Notes préparatoires de Zéro de conduite (carnet de travail) (1932)
Les enfants se révoltent. Pas parce qu'ils le décident froidement, mais parce qu'ils ne peuvent pas faire autrement. La liberté s'impose à eux comme une nécessité physique. C'est cela qu'il faut montrer.
Témoignage de Jean Dasté (acteur principal) sur le tournage de L'Atalante (1934, recueilli après la mort de Vigo)
Vigo était épuisé mais jamais découragé. Il improvisait constamment, nous demandait de vivre les scènes plutôt que de les jouer. On sentait qu'il travaillait contre la montre, comme s'il savait que le temps lui manquait.

Lieux clés

Paris, 9e arrondissement

Lieu de naissance de Jean Vigo le 26 avril 1905 et ville où il mourut le 5 octobre 1934. Paris fut le centre de ses activités cinématographiques et le foyer des milieux d'avant-garde artistique et militant qu'il fréquentait assidûment.

Nice, Promenade des Anglais

Ville de la Côte d'Azur où fut tourné À propos de Nice (1930), premier film de Vigo. Il y filma le contraste saisissant entre les riches estivants et les travailleurs misérables, dénonçant les inégalités sociales avec une caméra proche du cinéma soviétique de l'époque.

Canal de l'Ourcq et Seine (région parisienne)

Voies navigables françaises sur lesquelles fut principalement tourné L'Atalante (1934). La péniche et ses canaux constituent le décor vivant du film, transformant le paysage industriel et populaire en espace d'une poésie visuelle unique dans l'histoire du cinéma.
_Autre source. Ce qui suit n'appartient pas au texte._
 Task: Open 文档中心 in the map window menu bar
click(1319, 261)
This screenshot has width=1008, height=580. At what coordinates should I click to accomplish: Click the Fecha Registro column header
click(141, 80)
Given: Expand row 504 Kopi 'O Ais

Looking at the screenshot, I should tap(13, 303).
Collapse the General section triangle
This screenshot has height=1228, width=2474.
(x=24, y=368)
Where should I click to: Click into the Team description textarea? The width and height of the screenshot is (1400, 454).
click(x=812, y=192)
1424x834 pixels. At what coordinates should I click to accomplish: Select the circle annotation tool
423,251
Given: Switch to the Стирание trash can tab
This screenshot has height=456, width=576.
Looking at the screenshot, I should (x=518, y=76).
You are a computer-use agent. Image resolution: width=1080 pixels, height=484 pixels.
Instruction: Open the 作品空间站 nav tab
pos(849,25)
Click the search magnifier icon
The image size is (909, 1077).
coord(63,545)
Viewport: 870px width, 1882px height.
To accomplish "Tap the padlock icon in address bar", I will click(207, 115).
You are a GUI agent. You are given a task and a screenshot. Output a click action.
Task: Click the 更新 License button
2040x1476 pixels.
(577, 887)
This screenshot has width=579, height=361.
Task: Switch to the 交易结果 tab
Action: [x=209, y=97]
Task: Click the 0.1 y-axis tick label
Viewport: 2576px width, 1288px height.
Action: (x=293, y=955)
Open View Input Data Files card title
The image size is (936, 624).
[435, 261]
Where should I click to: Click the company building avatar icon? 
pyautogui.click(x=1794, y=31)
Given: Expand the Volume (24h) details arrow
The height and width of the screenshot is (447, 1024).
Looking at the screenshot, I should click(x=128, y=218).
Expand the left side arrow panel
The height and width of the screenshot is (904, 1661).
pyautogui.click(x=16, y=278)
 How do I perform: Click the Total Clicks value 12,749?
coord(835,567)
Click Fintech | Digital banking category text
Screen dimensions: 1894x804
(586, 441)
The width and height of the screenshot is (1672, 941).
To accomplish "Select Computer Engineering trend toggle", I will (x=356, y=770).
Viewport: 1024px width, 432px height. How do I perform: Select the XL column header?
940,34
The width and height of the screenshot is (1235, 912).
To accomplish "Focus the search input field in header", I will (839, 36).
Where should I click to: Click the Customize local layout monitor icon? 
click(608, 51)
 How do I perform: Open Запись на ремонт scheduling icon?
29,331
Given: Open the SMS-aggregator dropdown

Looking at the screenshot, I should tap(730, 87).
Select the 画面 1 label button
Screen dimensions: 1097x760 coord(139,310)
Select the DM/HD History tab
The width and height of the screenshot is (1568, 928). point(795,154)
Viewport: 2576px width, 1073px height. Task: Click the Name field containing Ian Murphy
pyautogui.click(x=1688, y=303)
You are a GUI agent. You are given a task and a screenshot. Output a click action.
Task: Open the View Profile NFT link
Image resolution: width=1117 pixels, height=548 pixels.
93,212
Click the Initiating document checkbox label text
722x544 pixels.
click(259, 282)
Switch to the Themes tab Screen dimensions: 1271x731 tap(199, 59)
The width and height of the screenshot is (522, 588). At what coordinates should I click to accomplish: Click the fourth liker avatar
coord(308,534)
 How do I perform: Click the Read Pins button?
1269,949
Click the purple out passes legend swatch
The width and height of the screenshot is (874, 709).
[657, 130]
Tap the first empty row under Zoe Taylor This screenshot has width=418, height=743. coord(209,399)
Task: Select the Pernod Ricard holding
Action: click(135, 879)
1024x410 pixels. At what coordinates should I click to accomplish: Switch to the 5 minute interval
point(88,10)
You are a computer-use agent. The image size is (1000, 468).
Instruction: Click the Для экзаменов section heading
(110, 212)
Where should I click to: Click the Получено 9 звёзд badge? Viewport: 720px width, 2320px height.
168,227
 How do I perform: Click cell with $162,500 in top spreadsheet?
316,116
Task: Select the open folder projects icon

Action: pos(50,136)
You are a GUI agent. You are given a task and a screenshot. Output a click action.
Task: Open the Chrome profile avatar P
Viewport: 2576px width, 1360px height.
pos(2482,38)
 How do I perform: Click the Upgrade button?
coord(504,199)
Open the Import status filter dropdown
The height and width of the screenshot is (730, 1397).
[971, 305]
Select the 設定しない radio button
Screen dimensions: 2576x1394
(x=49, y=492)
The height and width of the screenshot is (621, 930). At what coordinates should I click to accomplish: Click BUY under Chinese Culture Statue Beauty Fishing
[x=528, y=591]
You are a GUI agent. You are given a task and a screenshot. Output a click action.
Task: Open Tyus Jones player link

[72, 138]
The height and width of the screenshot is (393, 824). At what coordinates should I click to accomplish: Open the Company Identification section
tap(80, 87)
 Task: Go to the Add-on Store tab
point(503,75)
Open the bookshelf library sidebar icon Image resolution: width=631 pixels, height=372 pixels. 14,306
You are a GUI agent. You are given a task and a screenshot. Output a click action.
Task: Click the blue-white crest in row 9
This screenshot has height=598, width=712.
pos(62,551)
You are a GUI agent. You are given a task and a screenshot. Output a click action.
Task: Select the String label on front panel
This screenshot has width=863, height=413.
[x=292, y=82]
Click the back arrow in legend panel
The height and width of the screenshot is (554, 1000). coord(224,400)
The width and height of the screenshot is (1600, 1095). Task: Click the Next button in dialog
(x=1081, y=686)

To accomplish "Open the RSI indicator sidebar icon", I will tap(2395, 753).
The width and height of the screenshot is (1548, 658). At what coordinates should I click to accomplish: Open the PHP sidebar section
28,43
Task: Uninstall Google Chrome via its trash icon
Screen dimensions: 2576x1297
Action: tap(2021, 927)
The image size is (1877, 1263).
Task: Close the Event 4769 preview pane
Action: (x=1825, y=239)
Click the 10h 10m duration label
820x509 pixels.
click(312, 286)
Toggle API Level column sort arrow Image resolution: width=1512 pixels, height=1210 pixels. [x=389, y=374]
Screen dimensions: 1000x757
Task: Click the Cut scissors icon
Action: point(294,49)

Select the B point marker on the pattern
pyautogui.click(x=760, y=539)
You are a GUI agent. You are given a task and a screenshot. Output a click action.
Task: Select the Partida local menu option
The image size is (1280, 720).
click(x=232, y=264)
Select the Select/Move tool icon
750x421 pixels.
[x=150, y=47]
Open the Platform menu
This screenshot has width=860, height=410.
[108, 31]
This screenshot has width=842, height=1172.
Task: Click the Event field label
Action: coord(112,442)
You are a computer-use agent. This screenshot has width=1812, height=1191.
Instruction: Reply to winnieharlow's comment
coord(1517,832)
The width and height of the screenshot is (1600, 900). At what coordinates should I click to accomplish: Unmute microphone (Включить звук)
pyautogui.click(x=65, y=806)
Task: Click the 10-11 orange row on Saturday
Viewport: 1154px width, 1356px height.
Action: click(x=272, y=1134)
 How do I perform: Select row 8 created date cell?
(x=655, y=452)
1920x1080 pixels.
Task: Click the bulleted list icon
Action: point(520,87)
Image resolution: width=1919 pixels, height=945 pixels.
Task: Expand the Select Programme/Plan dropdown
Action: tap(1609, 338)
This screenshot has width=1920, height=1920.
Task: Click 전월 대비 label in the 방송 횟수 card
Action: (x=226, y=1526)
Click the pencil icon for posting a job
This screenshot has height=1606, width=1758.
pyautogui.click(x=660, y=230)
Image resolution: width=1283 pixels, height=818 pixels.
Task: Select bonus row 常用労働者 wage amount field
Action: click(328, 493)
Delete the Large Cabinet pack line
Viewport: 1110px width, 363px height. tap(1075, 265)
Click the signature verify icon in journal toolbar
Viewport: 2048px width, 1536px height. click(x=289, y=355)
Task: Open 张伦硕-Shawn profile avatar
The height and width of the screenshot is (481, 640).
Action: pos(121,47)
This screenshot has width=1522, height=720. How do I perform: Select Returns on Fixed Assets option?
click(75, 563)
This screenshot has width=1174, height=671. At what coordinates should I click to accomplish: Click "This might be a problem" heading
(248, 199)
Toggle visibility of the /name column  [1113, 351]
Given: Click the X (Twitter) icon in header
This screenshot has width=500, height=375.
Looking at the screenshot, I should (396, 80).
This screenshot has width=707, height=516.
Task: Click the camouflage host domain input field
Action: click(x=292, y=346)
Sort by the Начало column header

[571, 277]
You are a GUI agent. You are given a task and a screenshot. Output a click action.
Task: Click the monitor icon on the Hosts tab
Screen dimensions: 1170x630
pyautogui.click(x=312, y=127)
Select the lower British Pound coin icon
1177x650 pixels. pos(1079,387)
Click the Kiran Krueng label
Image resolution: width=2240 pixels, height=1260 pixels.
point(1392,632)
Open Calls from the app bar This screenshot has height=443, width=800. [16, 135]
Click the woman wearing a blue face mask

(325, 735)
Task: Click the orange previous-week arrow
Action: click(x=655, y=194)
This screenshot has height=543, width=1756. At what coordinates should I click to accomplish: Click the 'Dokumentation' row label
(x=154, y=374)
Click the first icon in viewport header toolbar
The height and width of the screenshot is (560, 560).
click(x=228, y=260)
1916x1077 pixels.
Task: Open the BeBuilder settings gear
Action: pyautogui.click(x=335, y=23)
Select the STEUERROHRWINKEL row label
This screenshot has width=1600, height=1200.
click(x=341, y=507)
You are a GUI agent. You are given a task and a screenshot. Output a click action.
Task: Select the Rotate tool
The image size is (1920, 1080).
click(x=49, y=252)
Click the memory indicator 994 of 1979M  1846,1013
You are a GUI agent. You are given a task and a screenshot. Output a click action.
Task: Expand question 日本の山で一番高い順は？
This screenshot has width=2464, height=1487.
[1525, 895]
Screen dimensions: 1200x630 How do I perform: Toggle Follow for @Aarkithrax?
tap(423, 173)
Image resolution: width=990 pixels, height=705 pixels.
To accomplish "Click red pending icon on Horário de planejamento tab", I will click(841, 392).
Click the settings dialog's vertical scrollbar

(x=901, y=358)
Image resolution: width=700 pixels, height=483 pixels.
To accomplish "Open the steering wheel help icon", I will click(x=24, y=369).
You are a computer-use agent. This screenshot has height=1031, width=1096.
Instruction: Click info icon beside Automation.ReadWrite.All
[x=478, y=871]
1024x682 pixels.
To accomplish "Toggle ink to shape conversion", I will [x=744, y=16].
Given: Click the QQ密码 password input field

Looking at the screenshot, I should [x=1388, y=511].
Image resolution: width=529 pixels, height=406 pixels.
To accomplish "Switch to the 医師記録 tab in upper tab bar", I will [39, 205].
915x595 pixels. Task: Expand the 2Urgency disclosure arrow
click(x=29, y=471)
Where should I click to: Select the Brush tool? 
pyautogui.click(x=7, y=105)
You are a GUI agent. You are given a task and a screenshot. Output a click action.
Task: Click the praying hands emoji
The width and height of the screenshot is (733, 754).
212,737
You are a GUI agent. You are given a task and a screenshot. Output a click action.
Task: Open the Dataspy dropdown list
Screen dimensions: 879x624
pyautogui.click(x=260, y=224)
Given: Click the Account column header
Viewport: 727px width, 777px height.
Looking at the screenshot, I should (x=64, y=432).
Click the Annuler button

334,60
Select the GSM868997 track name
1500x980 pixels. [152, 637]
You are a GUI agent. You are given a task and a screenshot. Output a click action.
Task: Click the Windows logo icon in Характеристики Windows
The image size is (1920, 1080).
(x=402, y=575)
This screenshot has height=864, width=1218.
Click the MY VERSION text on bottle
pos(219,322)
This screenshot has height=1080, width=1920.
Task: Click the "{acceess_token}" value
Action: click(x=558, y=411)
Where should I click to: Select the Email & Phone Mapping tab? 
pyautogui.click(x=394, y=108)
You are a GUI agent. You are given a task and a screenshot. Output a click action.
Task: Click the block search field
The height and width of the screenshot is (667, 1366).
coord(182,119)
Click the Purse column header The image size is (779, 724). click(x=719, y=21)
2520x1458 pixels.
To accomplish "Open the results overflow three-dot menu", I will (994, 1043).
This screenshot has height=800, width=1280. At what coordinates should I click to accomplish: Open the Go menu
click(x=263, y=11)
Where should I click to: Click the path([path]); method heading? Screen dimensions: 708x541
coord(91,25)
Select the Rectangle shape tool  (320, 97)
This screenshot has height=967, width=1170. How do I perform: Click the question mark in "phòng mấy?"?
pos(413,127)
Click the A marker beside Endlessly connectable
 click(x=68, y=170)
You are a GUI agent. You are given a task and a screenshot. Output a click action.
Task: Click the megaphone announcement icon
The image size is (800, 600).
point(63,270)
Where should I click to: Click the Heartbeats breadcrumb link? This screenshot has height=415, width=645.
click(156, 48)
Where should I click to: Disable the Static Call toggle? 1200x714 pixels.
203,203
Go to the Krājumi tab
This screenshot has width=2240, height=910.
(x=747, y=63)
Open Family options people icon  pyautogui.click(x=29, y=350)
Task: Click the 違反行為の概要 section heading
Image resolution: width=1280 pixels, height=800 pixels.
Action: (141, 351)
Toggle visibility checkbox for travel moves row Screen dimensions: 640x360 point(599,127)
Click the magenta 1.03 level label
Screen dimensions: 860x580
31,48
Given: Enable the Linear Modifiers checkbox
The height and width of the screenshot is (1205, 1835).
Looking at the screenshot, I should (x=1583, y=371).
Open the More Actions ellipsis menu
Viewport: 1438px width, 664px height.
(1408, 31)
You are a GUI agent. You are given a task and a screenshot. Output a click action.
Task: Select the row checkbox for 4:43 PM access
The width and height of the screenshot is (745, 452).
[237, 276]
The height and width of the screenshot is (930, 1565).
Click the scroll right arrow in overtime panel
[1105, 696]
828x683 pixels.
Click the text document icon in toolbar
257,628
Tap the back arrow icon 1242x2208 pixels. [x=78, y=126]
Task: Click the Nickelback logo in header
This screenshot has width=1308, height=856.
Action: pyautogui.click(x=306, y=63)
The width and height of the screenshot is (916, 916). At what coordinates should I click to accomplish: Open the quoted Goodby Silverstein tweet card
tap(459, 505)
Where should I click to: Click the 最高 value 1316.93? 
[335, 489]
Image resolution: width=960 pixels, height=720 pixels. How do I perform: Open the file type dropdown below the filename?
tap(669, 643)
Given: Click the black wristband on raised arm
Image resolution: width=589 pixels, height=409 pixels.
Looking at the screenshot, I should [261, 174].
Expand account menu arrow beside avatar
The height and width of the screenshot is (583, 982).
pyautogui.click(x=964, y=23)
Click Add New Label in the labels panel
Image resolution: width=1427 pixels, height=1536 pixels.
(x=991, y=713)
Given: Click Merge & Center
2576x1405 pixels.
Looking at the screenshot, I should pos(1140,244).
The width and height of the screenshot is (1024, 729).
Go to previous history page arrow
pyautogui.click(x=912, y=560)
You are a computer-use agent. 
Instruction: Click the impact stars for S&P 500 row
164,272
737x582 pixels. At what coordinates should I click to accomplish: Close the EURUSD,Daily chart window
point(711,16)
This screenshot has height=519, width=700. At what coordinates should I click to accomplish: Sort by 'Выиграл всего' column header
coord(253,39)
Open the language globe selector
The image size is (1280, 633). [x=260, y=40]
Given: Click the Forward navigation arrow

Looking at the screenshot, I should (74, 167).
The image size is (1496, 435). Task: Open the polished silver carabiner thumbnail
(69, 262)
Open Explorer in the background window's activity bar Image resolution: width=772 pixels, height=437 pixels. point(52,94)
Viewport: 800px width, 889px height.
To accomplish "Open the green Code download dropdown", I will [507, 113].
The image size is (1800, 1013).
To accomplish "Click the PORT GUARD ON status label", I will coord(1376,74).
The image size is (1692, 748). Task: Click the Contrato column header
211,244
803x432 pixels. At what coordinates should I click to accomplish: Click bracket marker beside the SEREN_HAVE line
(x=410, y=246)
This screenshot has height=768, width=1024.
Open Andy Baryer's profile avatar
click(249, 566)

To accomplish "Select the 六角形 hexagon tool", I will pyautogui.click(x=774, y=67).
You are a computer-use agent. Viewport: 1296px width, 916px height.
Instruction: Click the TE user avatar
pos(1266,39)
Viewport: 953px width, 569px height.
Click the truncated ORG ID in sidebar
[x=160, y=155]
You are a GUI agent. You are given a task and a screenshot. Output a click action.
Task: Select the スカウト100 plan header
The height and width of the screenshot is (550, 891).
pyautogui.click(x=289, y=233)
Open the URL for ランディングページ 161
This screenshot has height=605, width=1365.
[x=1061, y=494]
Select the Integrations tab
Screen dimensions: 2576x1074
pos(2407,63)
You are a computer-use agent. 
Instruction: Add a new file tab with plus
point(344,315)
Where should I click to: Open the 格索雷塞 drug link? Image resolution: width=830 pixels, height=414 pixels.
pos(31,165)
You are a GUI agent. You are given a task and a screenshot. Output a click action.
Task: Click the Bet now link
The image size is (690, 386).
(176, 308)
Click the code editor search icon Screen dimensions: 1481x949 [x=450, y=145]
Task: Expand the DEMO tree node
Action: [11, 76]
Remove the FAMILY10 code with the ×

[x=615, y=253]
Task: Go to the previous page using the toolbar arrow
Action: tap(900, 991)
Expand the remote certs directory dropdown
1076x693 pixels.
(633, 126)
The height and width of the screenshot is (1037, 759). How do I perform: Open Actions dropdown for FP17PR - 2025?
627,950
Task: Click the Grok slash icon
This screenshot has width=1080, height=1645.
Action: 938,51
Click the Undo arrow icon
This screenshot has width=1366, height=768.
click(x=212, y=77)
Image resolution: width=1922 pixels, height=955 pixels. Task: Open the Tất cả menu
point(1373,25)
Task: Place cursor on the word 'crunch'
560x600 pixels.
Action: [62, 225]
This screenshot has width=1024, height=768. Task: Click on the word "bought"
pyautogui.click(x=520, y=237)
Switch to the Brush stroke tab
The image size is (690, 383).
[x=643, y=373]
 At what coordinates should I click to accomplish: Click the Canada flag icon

Sanatorium de Vence (Alpes-Maritimes)

Établissement médical du sud de la France où Jean Vigo fut soigné à plusieurs reprises pour sa tuberculose. Sa maladie chronique l'obligeait à alterner séjours en cure et périodes de tournage intensif, dans une course contre la mort qu'il perdit à 29 ans.

Salle du Vieux-Colombier (Paris, 6e)

Théâtre et salle de cinéma d'avant-garde parisienne où Jean Vigo présenta À propos de Nice le 14 février 1930, accompagné de sa conférence fondatrice Vers un cinéma social. Ce fut son entrée officielle dans le monde du cinéma d'auteur.